■ **What the task asks**
Your task is to find every line of the data that holds the string "agent" and copy it.
══ Extracted records ══
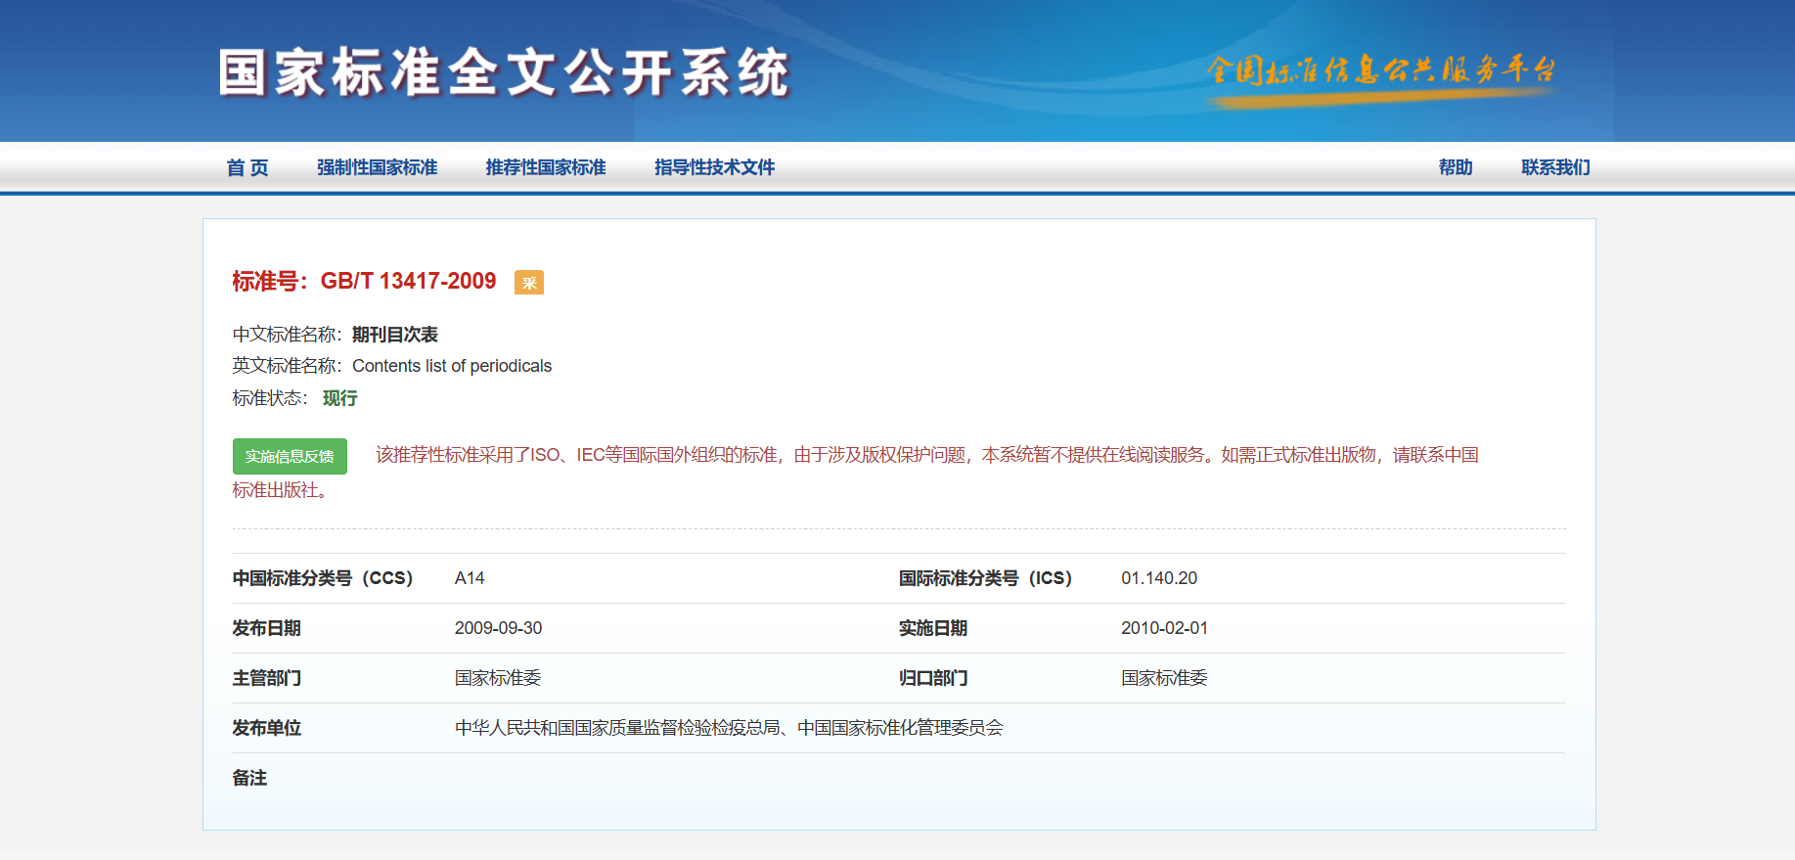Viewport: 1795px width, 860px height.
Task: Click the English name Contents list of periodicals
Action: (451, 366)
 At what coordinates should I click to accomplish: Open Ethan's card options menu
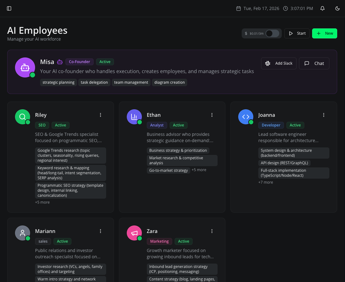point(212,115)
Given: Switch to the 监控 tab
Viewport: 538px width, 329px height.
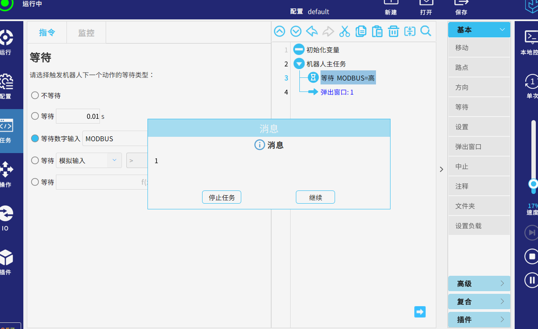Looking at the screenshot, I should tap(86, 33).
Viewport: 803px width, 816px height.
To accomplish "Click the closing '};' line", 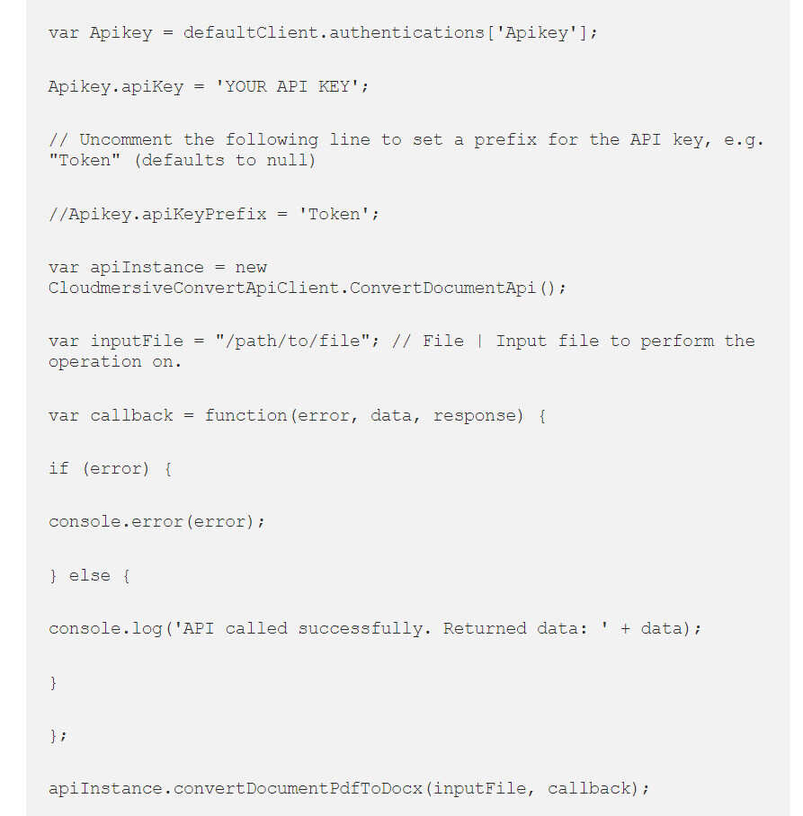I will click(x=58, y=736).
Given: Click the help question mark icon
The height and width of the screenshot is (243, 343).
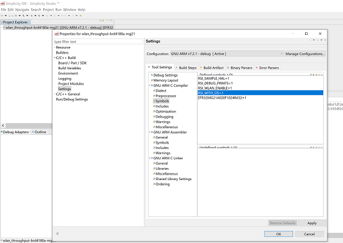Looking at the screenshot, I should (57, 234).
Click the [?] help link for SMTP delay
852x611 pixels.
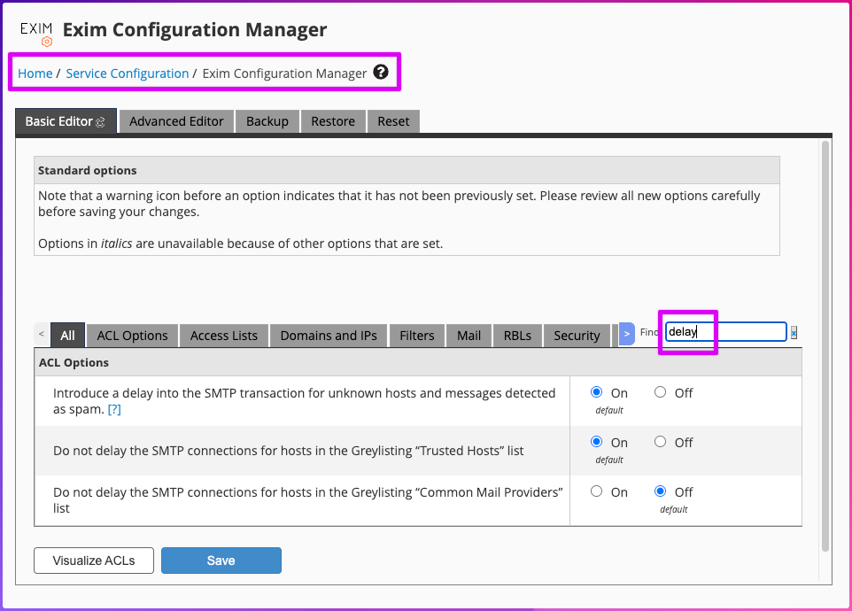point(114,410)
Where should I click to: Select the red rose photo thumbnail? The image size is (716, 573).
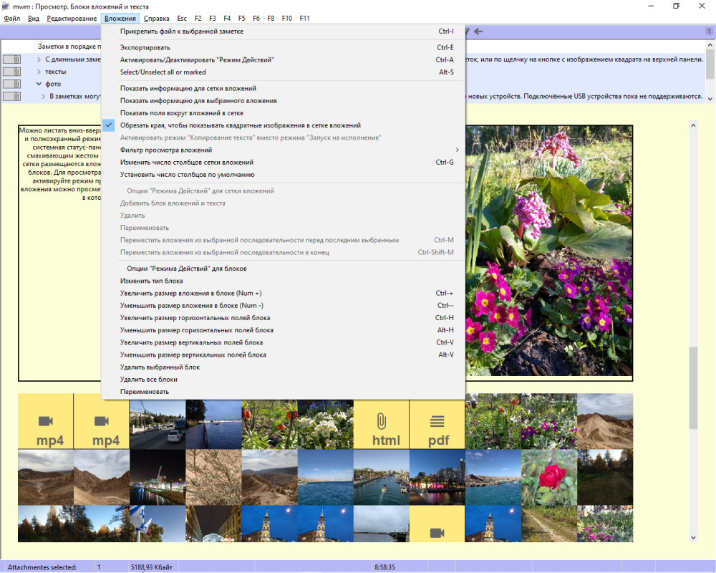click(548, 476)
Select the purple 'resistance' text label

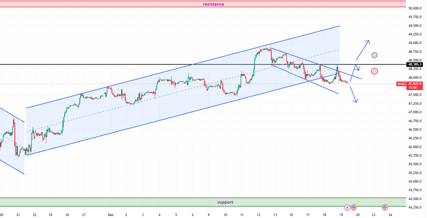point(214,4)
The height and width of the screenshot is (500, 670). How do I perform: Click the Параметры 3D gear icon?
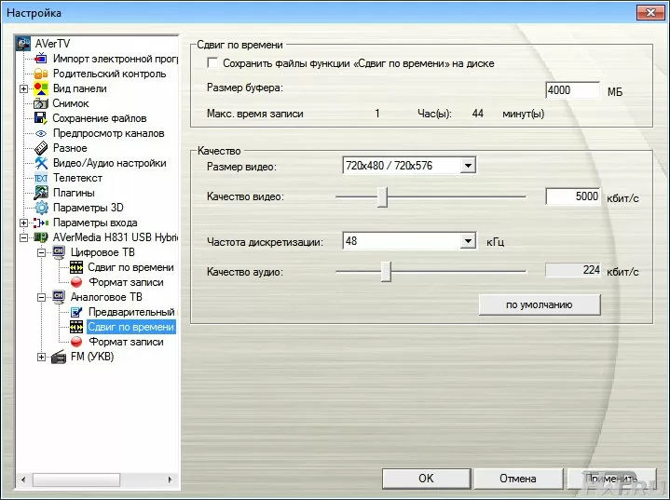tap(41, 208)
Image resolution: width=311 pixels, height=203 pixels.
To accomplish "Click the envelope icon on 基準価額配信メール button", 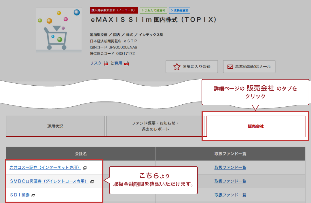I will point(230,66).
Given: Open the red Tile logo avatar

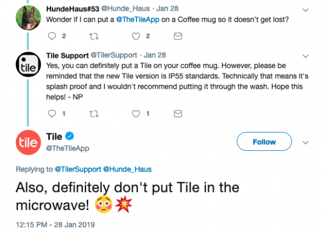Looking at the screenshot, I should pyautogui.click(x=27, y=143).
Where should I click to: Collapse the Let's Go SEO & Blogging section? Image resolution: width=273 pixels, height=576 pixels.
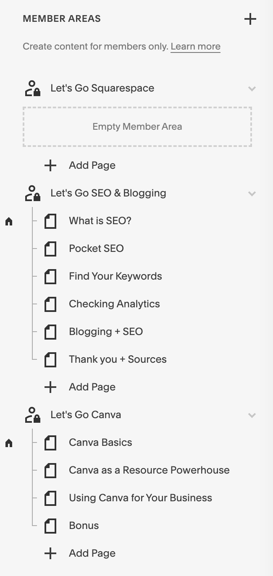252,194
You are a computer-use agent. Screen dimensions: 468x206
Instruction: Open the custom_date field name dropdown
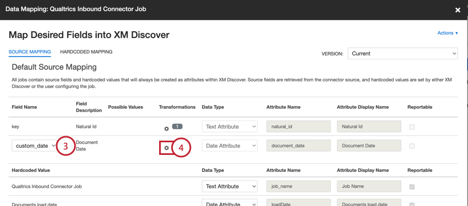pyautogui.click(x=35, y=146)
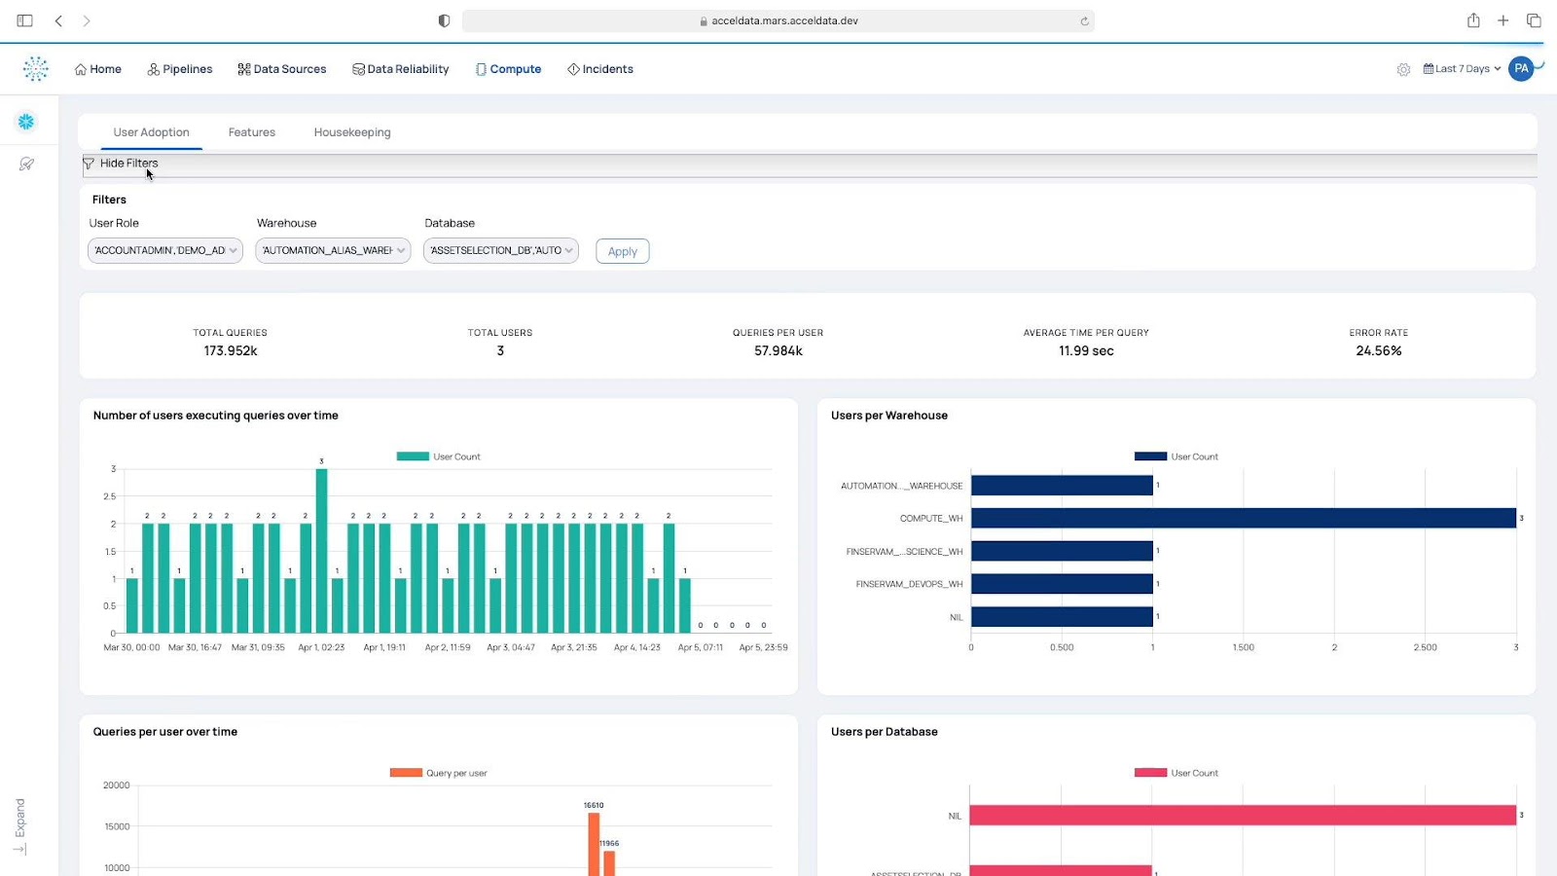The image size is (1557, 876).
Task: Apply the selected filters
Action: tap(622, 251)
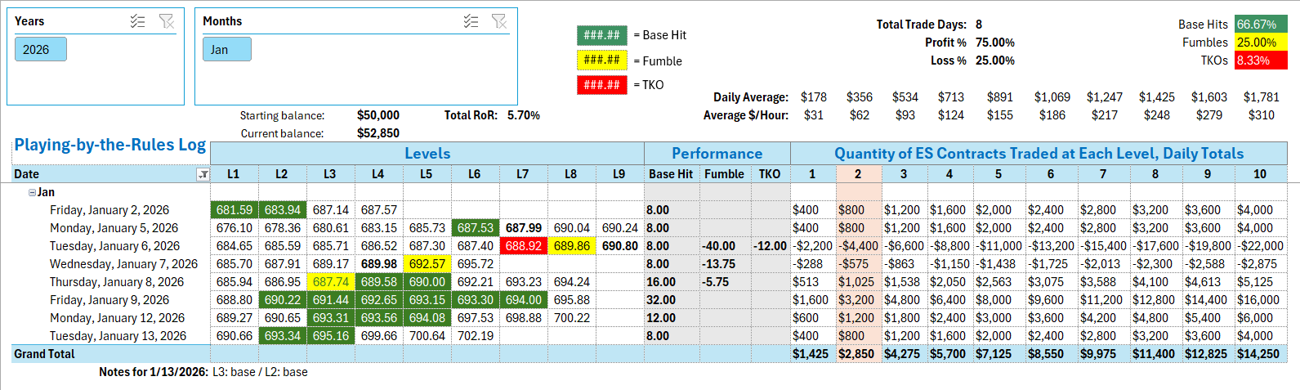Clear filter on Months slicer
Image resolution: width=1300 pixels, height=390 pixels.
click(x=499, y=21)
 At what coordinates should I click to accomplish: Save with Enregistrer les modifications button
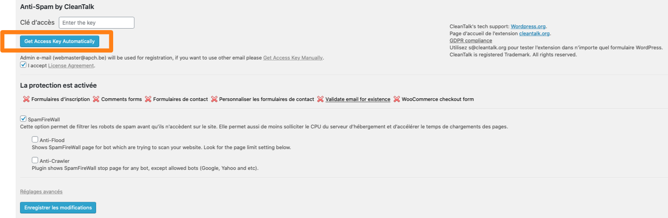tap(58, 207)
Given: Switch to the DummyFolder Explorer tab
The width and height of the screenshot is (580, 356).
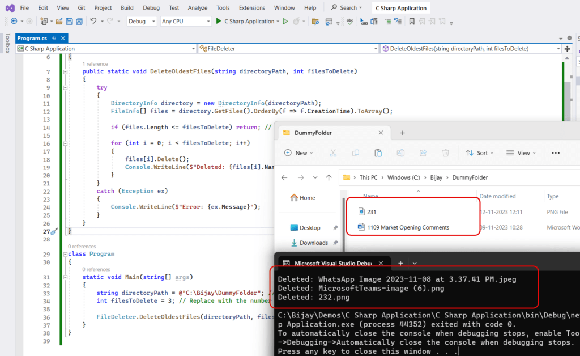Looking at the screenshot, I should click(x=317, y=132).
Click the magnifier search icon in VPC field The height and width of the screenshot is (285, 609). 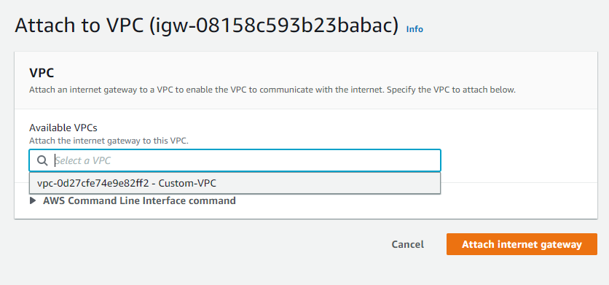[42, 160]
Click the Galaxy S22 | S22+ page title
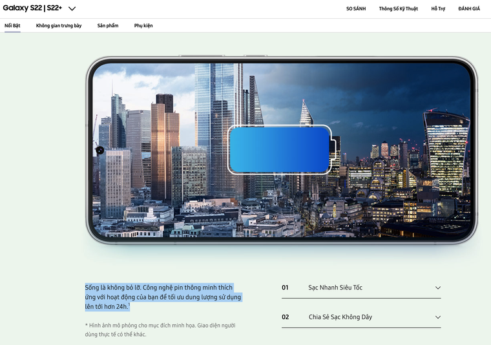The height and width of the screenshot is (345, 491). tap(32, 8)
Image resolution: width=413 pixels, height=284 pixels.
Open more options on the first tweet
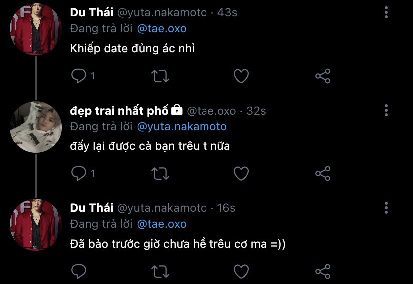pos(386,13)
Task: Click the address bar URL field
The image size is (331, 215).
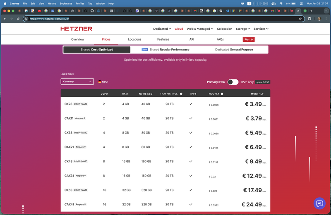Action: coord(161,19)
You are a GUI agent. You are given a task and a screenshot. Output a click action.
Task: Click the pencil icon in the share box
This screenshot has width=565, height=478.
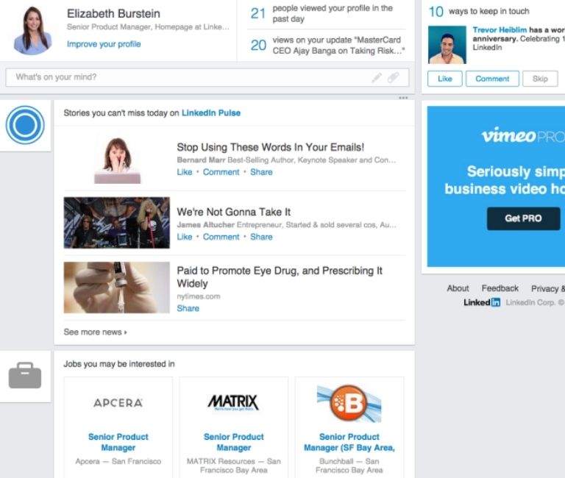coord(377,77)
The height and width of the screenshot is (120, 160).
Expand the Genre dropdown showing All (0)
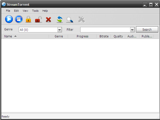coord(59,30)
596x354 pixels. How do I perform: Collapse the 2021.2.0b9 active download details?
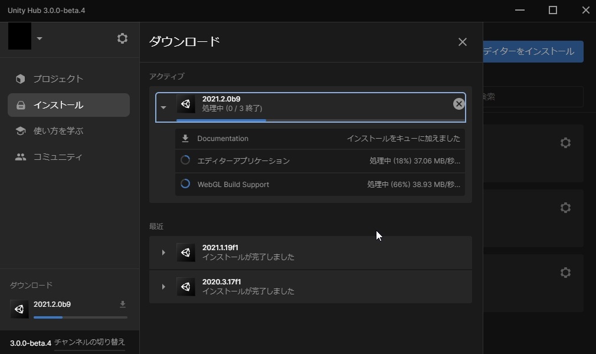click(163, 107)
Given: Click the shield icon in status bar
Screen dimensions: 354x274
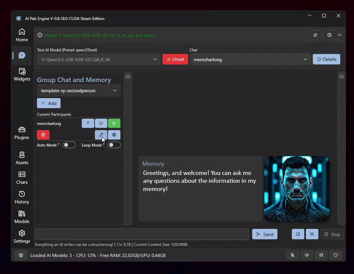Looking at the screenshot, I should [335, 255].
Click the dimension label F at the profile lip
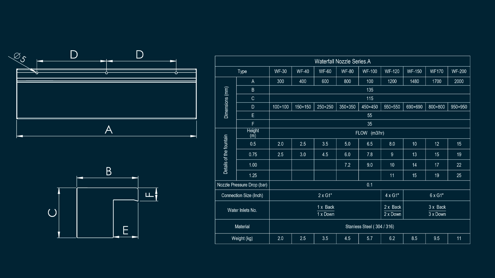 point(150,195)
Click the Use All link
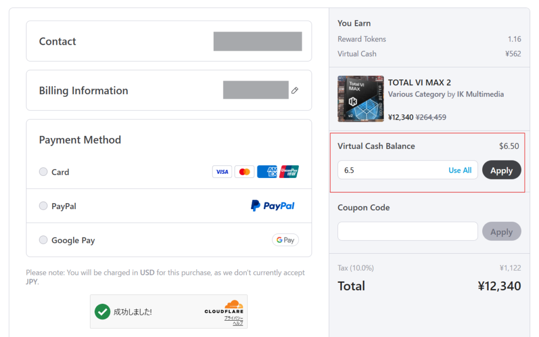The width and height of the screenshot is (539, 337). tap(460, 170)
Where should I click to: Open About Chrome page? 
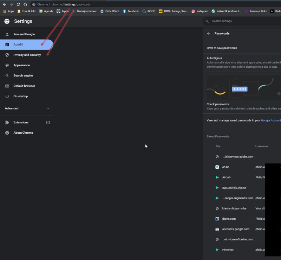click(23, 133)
═══
■ **Task answer**
You are a computer-use agent. Screen dimensions: 468x206
You are a GUI agent. You are given a task and a screenshot. Output a click action.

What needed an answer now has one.